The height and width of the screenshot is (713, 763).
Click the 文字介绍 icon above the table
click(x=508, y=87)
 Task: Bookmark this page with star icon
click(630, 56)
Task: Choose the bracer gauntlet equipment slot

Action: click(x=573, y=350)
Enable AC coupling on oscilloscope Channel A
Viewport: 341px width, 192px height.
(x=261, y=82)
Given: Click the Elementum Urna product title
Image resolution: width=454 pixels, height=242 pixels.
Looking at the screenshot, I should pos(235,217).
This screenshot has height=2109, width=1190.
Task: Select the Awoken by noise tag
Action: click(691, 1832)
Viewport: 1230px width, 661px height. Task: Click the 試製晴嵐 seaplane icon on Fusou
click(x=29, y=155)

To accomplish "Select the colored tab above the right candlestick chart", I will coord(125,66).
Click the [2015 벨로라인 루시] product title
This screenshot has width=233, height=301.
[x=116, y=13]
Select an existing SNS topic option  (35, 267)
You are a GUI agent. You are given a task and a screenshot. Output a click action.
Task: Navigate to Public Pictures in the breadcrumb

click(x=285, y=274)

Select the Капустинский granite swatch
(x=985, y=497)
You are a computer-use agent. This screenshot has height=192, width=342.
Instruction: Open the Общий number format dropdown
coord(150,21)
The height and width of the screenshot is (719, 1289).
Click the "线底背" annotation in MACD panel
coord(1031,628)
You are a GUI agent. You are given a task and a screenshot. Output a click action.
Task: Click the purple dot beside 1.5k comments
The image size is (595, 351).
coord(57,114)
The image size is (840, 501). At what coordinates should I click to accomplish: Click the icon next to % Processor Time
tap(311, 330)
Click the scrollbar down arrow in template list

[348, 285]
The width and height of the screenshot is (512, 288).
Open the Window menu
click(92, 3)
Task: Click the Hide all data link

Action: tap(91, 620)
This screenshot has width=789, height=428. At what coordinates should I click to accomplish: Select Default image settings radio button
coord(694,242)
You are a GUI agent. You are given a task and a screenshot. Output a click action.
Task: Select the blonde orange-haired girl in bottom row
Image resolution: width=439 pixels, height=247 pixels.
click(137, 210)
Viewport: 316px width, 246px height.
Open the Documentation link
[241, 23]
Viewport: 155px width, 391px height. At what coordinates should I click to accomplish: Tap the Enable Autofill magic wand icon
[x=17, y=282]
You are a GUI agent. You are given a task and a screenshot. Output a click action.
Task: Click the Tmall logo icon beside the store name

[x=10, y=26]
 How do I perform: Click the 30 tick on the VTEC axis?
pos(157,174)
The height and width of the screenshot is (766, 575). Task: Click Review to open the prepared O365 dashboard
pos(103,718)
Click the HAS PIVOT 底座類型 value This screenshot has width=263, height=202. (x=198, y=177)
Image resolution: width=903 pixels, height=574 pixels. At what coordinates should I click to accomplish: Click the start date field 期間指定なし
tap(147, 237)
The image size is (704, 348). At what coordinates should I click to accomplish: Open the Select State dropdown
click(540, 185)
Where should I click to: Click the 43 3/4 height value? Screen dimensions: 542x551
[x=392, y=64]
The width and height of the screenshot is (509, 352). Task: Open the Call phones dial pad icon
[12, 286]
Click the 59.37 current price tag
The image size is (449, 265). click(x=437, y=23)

What is being asked:
The reply should restate the records above in full, character for character.

Your response:
The height and width of the screenshot is (713, 763).
Click the 文字介绍 icon above the table
click(x=508, y=87)
 Task: Bookmark this page with star icon
click(630, 56)
Task: Choose the bracer gauntlet equipment slot

Action: click(x=573, y=350)
Enable AC coupling on oscilloscope Channel A
Viewport: 341px width, 192px height.
(x=261, y=82)
Given: Click the Elementum Urna product title
Image resolution: width=454 pixels, height=242 pixels.
Looking at the screenshot, I should pos(235,217).
This screenshot has height=2109, width=1190.
Task: Select the Awoken by noise tag
Action: click(691, 1832)
Viewport: 1230px width, 661px height. Task: Click the 試製晴嵐 seaplane icon on Fusou
click(x=29, y=155)

To accomplish "Select the colored tab above the right candlestick chart", I will coord(125,66).
Click the [2015 벨로라인 루시] product title
This screenshot has width=233, height=301.
[x=116, y=13]
Select an existing SNS topic option  (35, 267)
You are a GUI agent. You are given a task and a screenshot. Output a click action.
Task: Navigate to Public Pictures in the breadcrumb

click(x=285, y=274)

Select the Капустинский granite swatch
(x=985, y=497)
You are a computer-use agent. This screenshot has height=192, width=342.
Instruction: Open the Общий number format dropdown
coord(150,21)
The height and width of the screenshot is (719, 1289).
Click the "线底背" annotation in MACD panel
coord(1031,628)
You are a GUI agent. You are given a task and a screenshot. Output a click action.
Task: Click the purple dot beside 1.5k comments
The image size is (595, 351).
coord(57,114)
The image size is (840, 501). At what coordinates should I click to accomplish: Click the icon next to % Processor Time
tap(311, 330)
Click the scrollbar down arrow in template list

[348, 285]
The width and height of the screenshot is (512, 288).
Open the Window menu
click(92, 3)
Task: Click the Hide all data link

Action: tap(91, 620)
This screenshot has width=789, height=428. At what coordinates should I click to accomplish: Select Default image settings radio button
coord(694,242)
You are a GUI agent. You are given a task and a screenshot. Output a click action.
Task: Select the blonde orange-haired girl in bottom row
Image resolution: width=439 pixels, height=247 pixels.
click(137, 210)
Viewport: 316px width, 246px height.
Open the Documentation link
[241, 23]
Viewport: 155px width, 391px height. At what coordinates should I click to accomplish: Tap the Enable Autofill magic wand icon
[x=17, y=282]
You are a GUI agent. You are given a task and a screenshot. Output a click action.
Task: Click the Tmall logo icon beside the store name

[x=10, y=26]
 How do I perform: Click the 30 tick on the VTEC axis?
pos(157,174)
The height and width of the screenshot is (766, 575). Task: Click Review to open the prepared O365 dashboard
pos(103,718)
Click the HAS PIVOT 底座類型 value This screenshot has width=263, height=202. (x=198, y=177)
Image resolution: width=903 pixels, height=574 pixels. At what coordinates should I click to accomplish: Click the start date field 期間指定なし
tap(147, 237)
The image size is (704, 348). At what coordinates should I click to accomplish: Open the Select State dropdown
click(540, 185)
Where should I click to: Click the 43 3/4 height value? Screen dimensions: 542x551
[x=392, y=64]
The width and height of the screenshot is (509, 352). Task: Open the Call phones dial pad icon
[12, 286]
Click the 59.37 current price tag
The image size is (449, 265). click(x=437, y=23)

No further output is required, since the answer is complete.